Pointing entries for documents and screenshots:
-.-.-
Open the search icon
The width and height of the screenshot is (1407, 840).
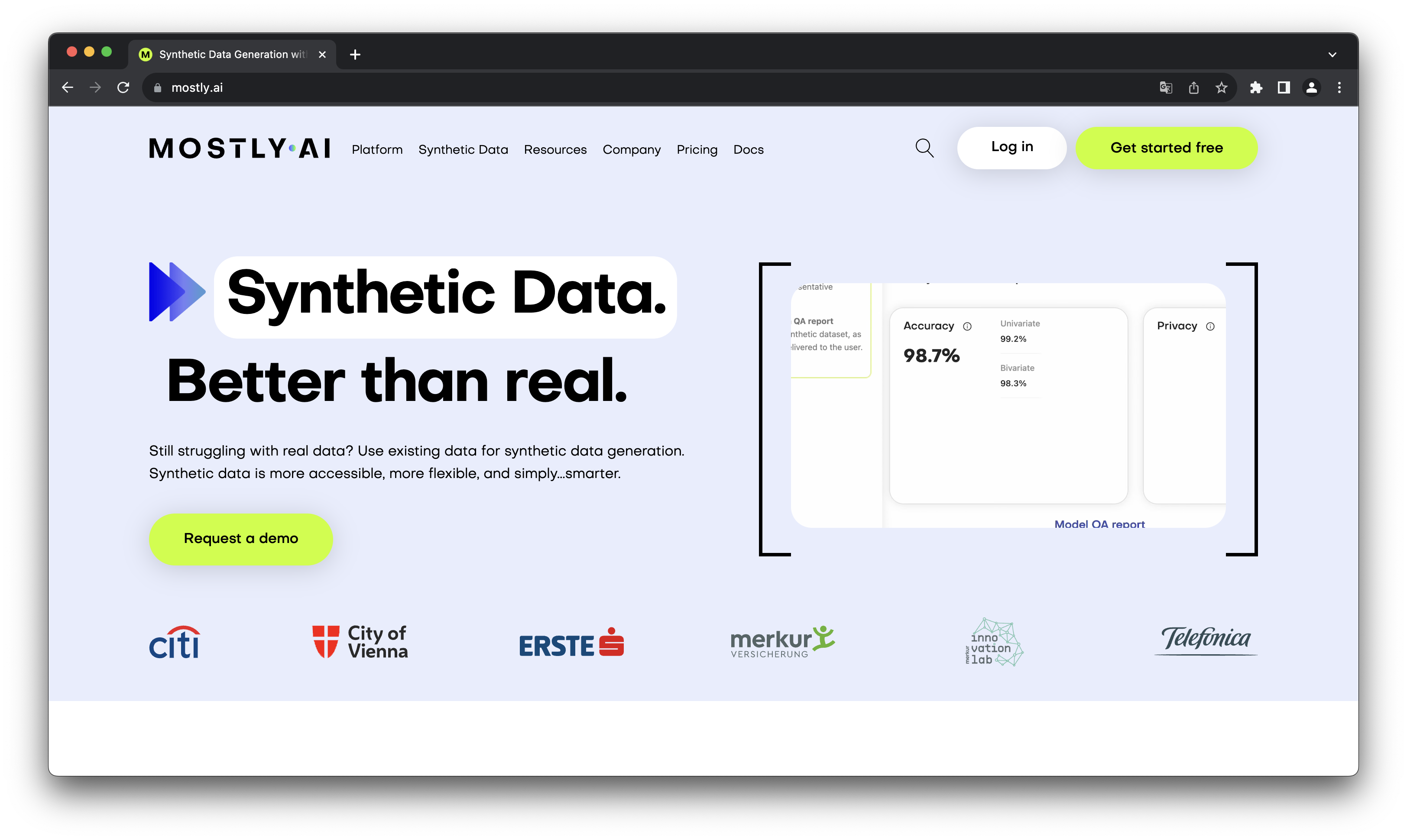(924, 149)
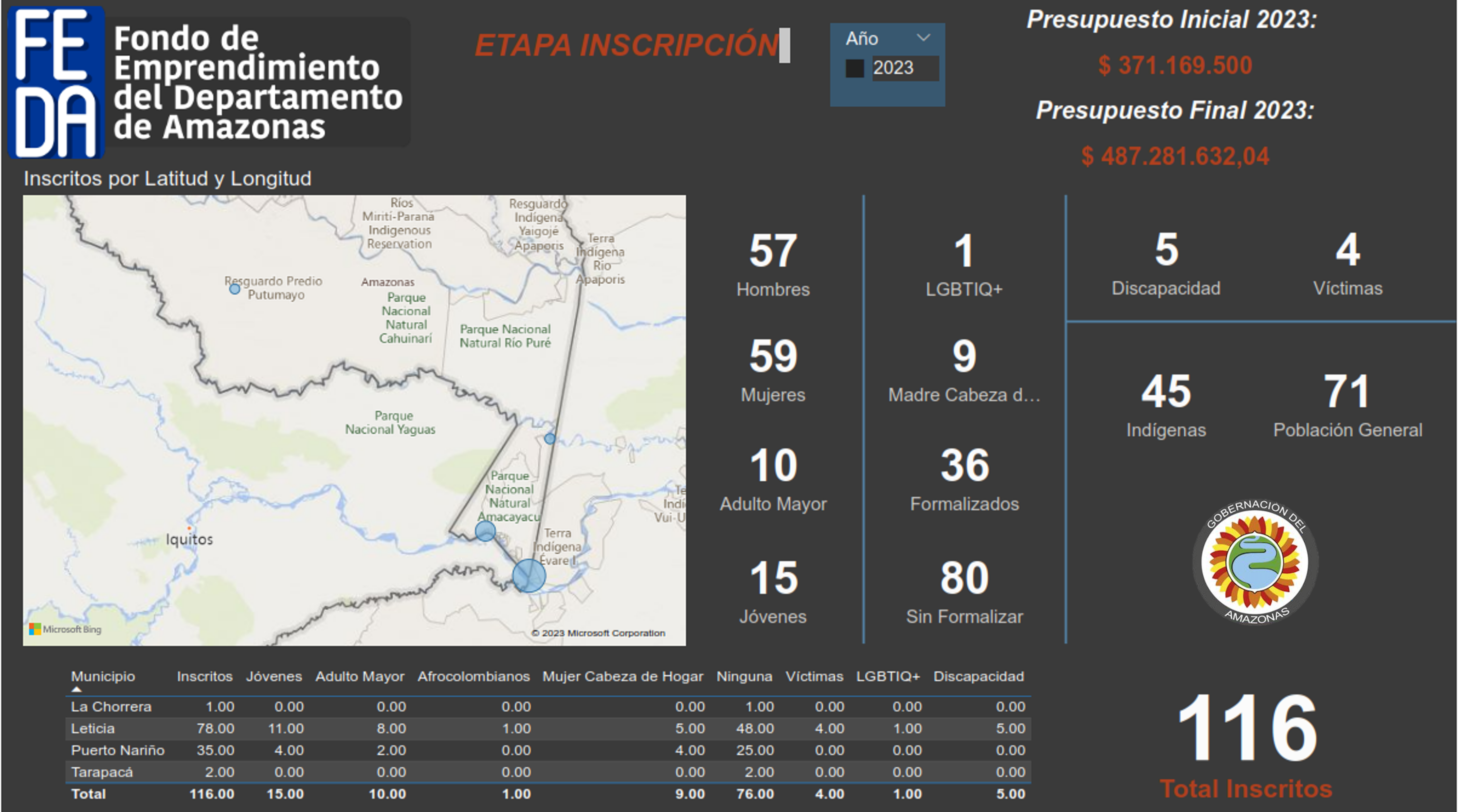Viewport: 1458px width, 812px height.
Task: Check the 2023 year checkbox
Action: pyautogui.click(x=854, y=68)
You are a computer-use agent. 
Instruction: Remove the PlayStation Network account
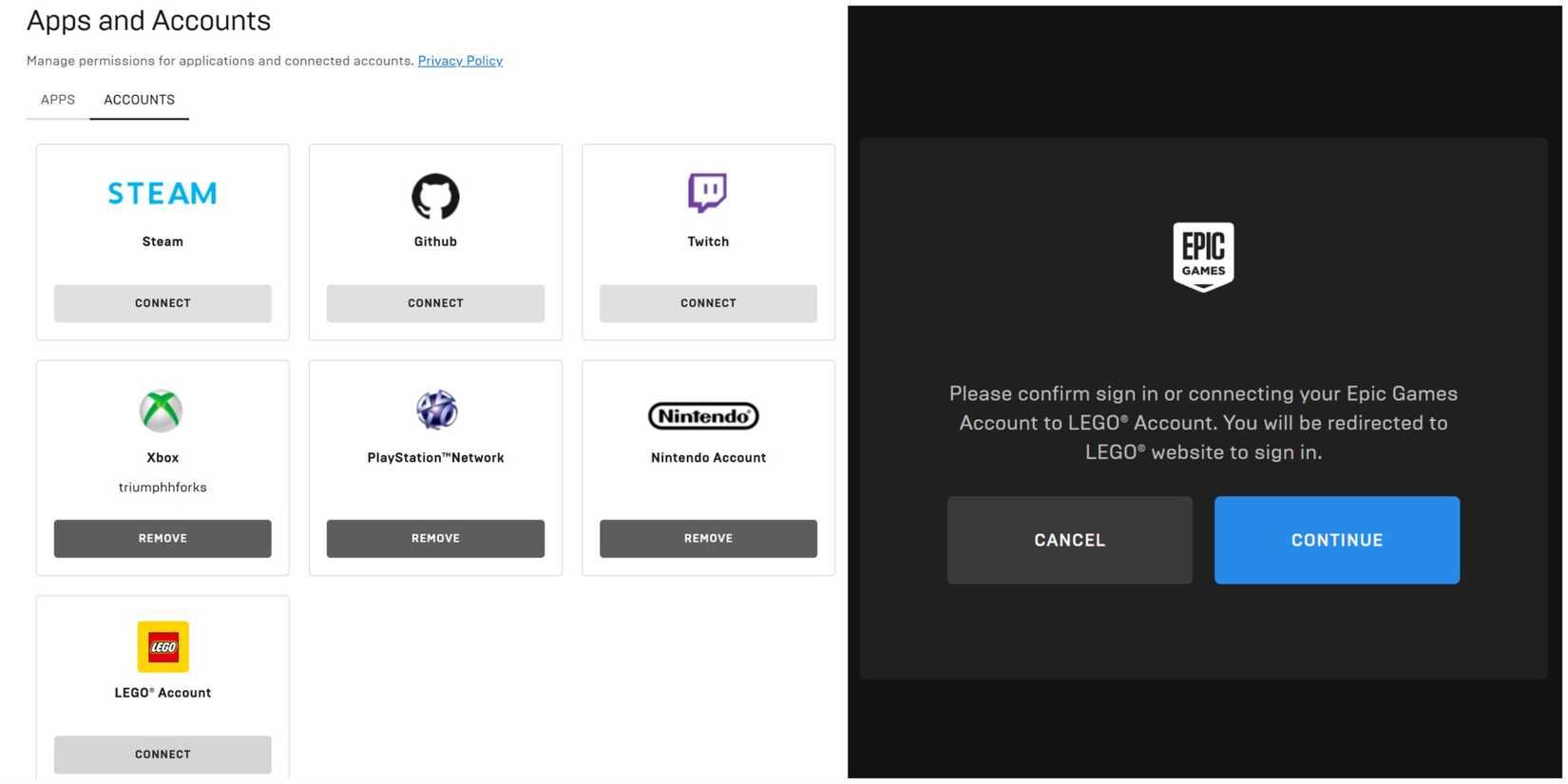pos(435,539)
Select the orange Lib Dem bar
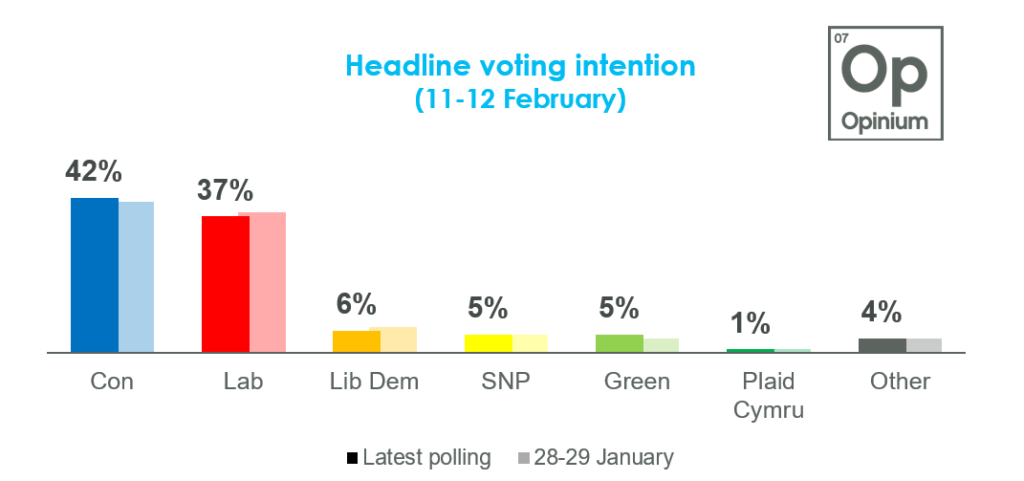 point(356,341)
-.-.-
- YOUR OBJECTIVE
Copy out the material above line for line and without alteration, omitting the pictures.

- EXERCISE RESPONSE
Open the search icon
The width and height of the screenshot is (1407, 840).
(924, 149)
Viewport: 1458px width, 812px height.
Task: Check the 2023 year checkbox
Action: pyautogui.click(x=854, y=68)
You are a computer-use agent. 
Instruction: Remove the PlayStation Network account
pos(435,539)
Select the orange Lib Dem bar
 point(356,341)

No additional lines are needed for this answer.